9.2 Responding to Cross-System Incidents/Issues
Where an incident occurs which involves multi-organisational and cross system working, AMP are committed to involving, working with, and learning from all organisations involved. Collaboration with external organisations will bring diverse perspectives and will help create innovative solutions and enhance learning.
Learning from incidents is paramount for continuous improvement, and sharing incident information and insight with other organisations encourages a transparent and open culture which maximises learning. To that end all learning will be shared via LfPSE and across our PCN.
At AMP we have close working relationships with the community teams, and other Practices in our PCN with whom we work.
We will ensure that we raise all cross-system incidents within our own incident reporting module and will include the actions and learning gathered from other organisations involved in our review of the incident.
9.3 Timeframes for Learning Responses
Learning responses begin as soon as possible after any incident occurs. Timeframes for completion will be agreed in discussion with those affected by an incident. A balance between conducting a thorough review and not delaying actions which may impact safety will be sought.
We will seek to complete all learning responses within one to three months and completion of PSII should not exceed six months. Where a longer timeframe may be required this will be communicated and discussed with those affected.

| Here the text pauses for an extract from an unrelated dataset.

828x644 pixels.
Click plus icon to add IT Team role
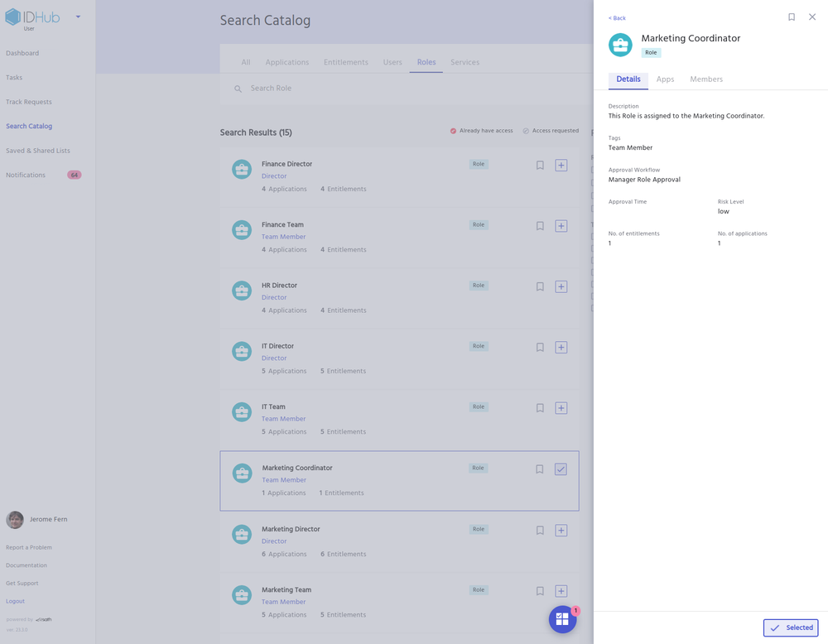click(x=561, y=408)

9.4 Safety Action Development and Monitoring Improvement
At AMP we understand that patient safety learning responses are the key to understanding the circumstances surrounding incidents, but this may only be the beginning. Robust safety actions and improvement plans actions are required to successfully reduce risk and improve patient safety.
9.5 Safety Improvement Plans
There are no thresholds for when a safety improvement plan should be developed. We will take a SMART approach to our safety improvement planning to ensure that actions are Specific, Measurable, Attainable, Relevant and Time-scaled.

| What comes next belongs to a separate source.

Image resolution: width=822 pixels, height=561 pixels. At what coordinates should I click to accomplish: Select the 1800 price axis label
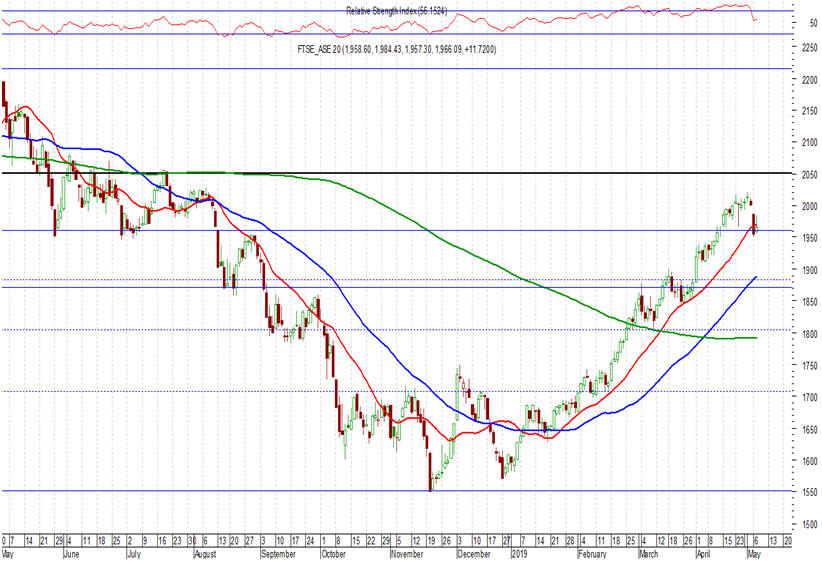[804, 334]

10. Oversight Roles and Responsibilities
Oversight of the PSIRF will be maintained by the management team. We will share Patient Safety Incidents and examples of good care with NHSE via Learning From Patient Safety Events (LFPSE), and with our ICB.

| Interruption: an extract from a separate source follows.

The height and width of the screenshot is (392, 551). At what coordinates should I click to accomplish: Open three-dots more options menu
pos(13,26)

Managers are responsible for:
- Ensuring that all incidents that occur are reported in a timely manner and in accordance with the Practice Policies and Procedures.
- Identifying causes of incidents and putting in place measures to minimise the likelihood of recurrence by establishing any lessons to be learnt and implementing these locally.
- Informing their staff of any lessons to be shared both internally and externally.
All AMP Staff are responsible for:
- Reporting incidents and near misses promptly.
- If a witness to or directly involved in an incident, addressing the immediate health needs of the person(s) involved in an incident, ensuring that the situation is made safe, informing their manager, and completing an incident on GP Teamnet.
- Undertaking immediate action to manage the incident and identifying actions needed to minimise the chances of recurrence.
- Engaging in the investigation of incidents and providing information where required
11. Complaints and Concerns
Any concerns or complaints raised relating to AMP’s response to patient safety incidents will be dealt with in line with the organisation’s complaints procedure. We will seek to work with those affected and involved to resolve issues where possible, maximise learning and improve our service.
If a patient has a concern or complaint they can raise this via our website www.axminstermedicalpractice.nhs.uk and click on ‘Have Your Say’ – here is a link https://www.axminstermedicalpractice.nhs.uk/about-us/practice-policies/patient-rights/complaints/
Alternatively, the patient can write to the Practice Manager at the surgery with any concerns or complaints they may have. All complaints/concerns are dealt with per the timescales shown on the complaints page of our website. However, we endeavour to respond to all complaints promptly and before these time scales.